Your answer should be the lines from the one with "Image resolution: width=725" to the end of the data below, both included, exact and free of pictures.

─── Provided data

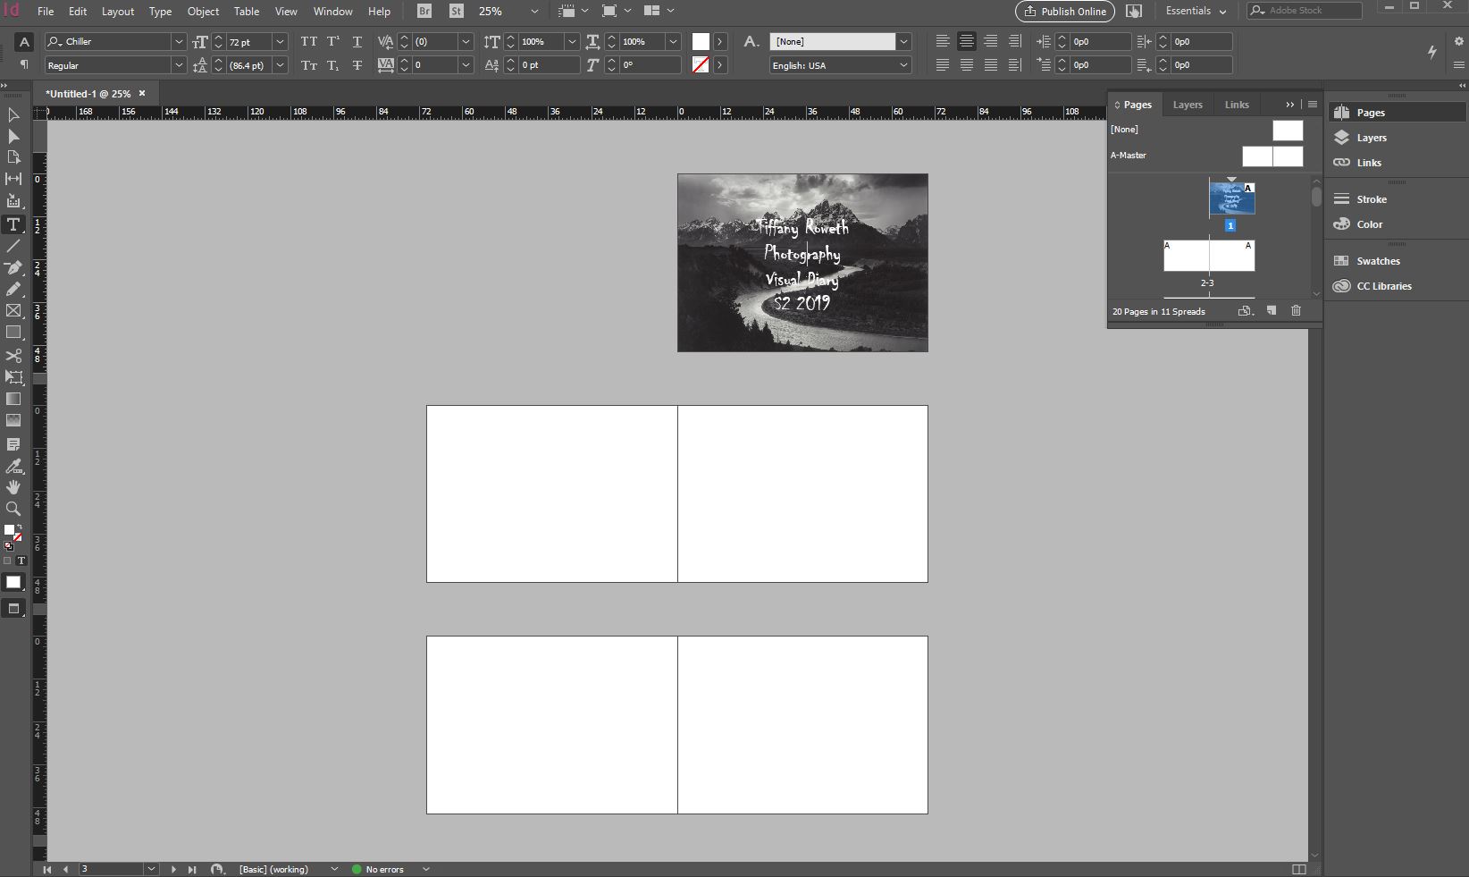This screenshot has width=1469, height=877.
Task: Enable Strikethrough text formatting
Action: point(357,65)
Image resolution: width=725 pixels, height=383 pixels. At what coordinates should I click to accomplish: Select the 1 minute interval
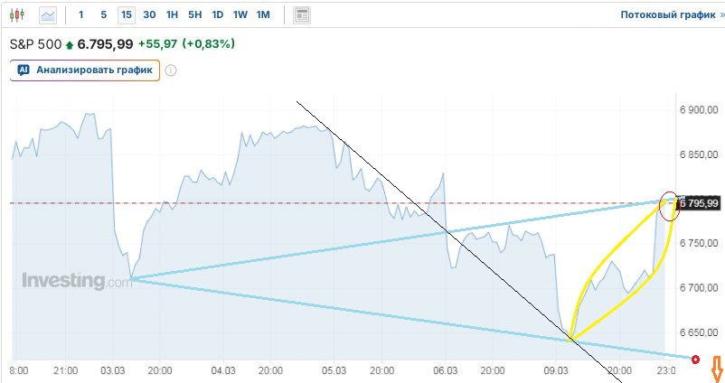click(81, 15)

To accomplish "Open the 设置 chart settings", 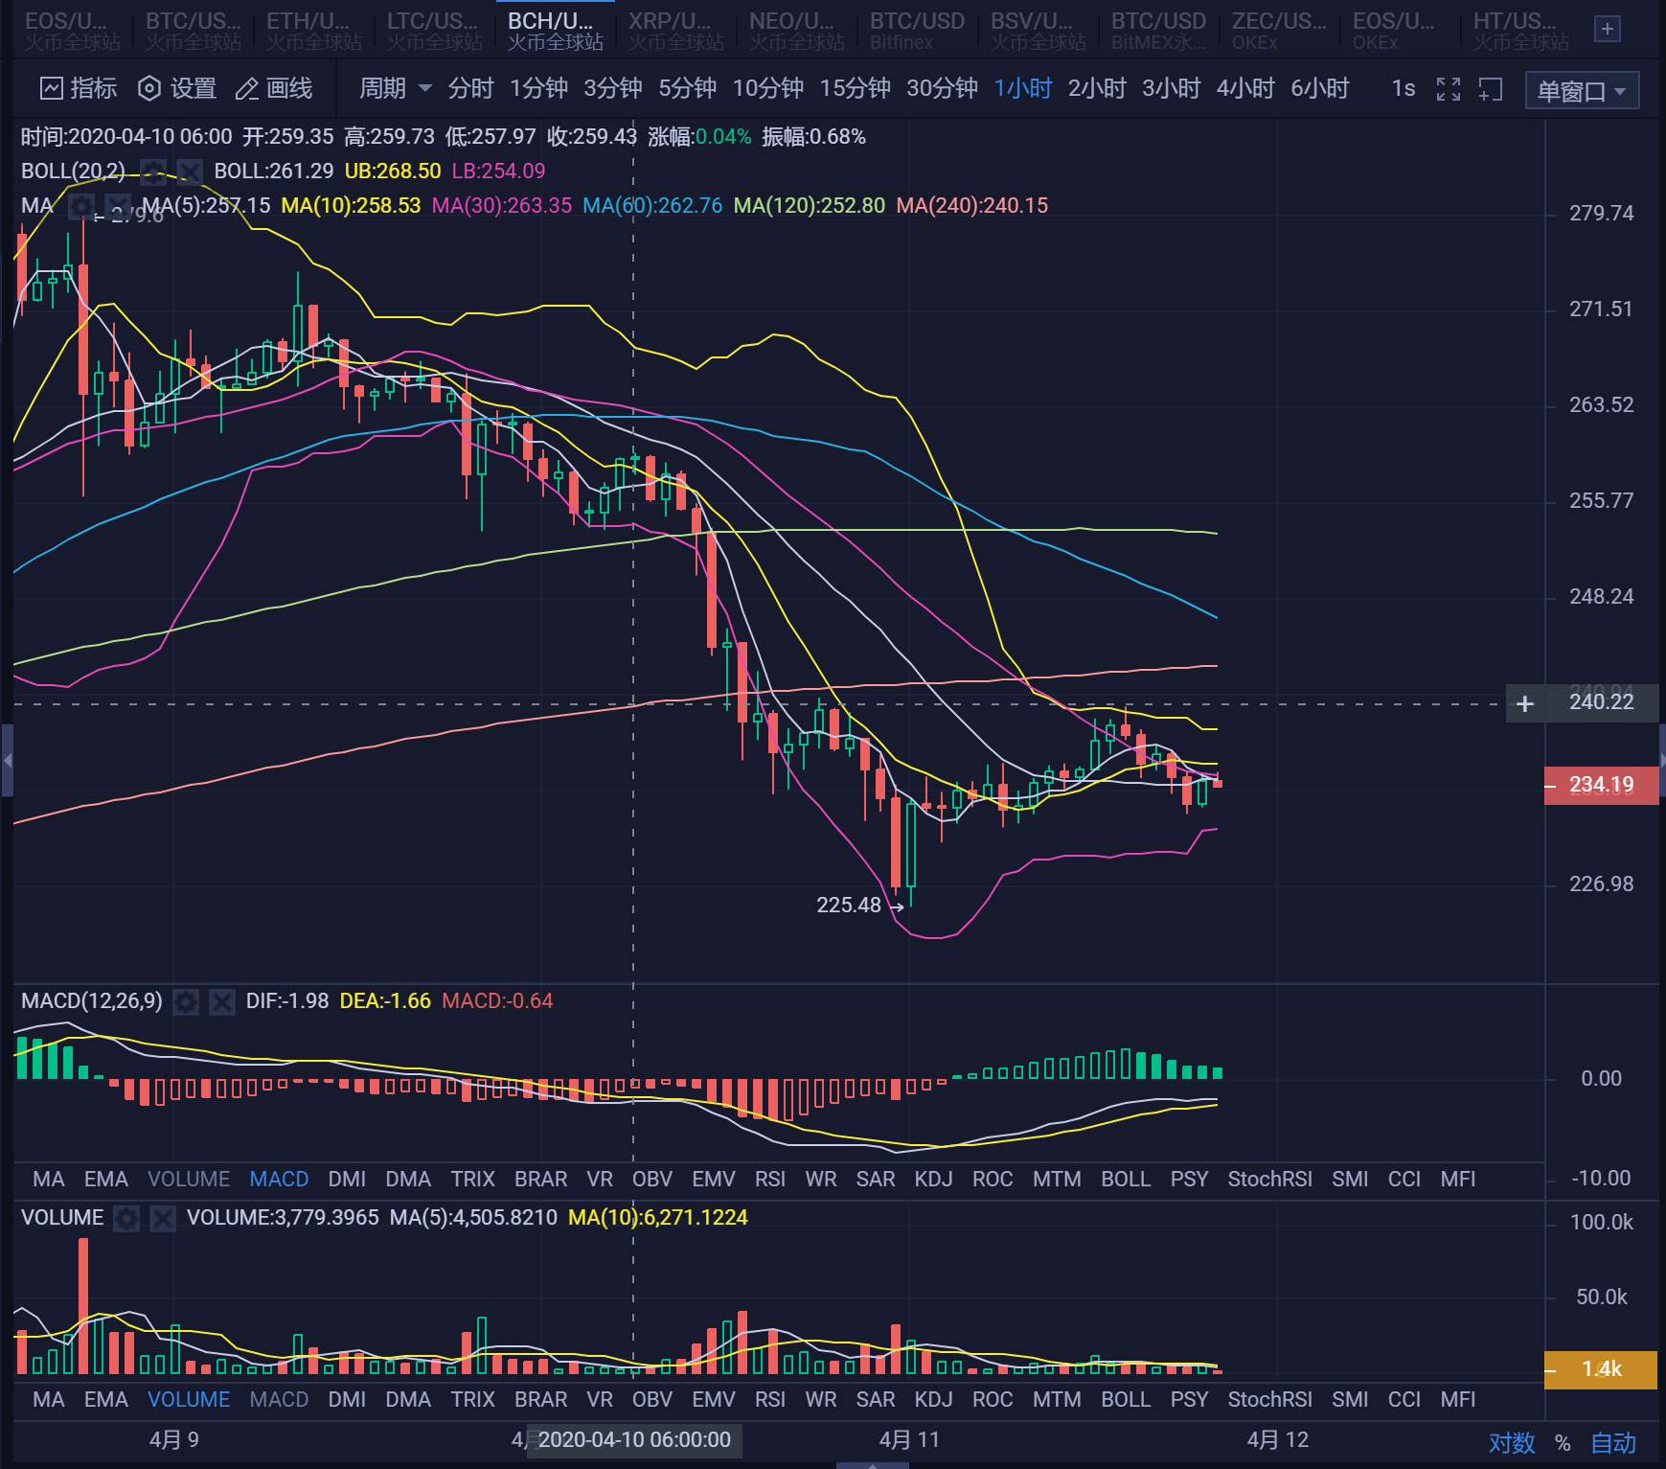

──────

Answer space:
Image resolution: width=725 pixels, height=383 pixels. At what coordinates should I click to accomplish: Select the 1 minute interval
click(81, 15)

To accomplish "Open the 设置 chart settings", 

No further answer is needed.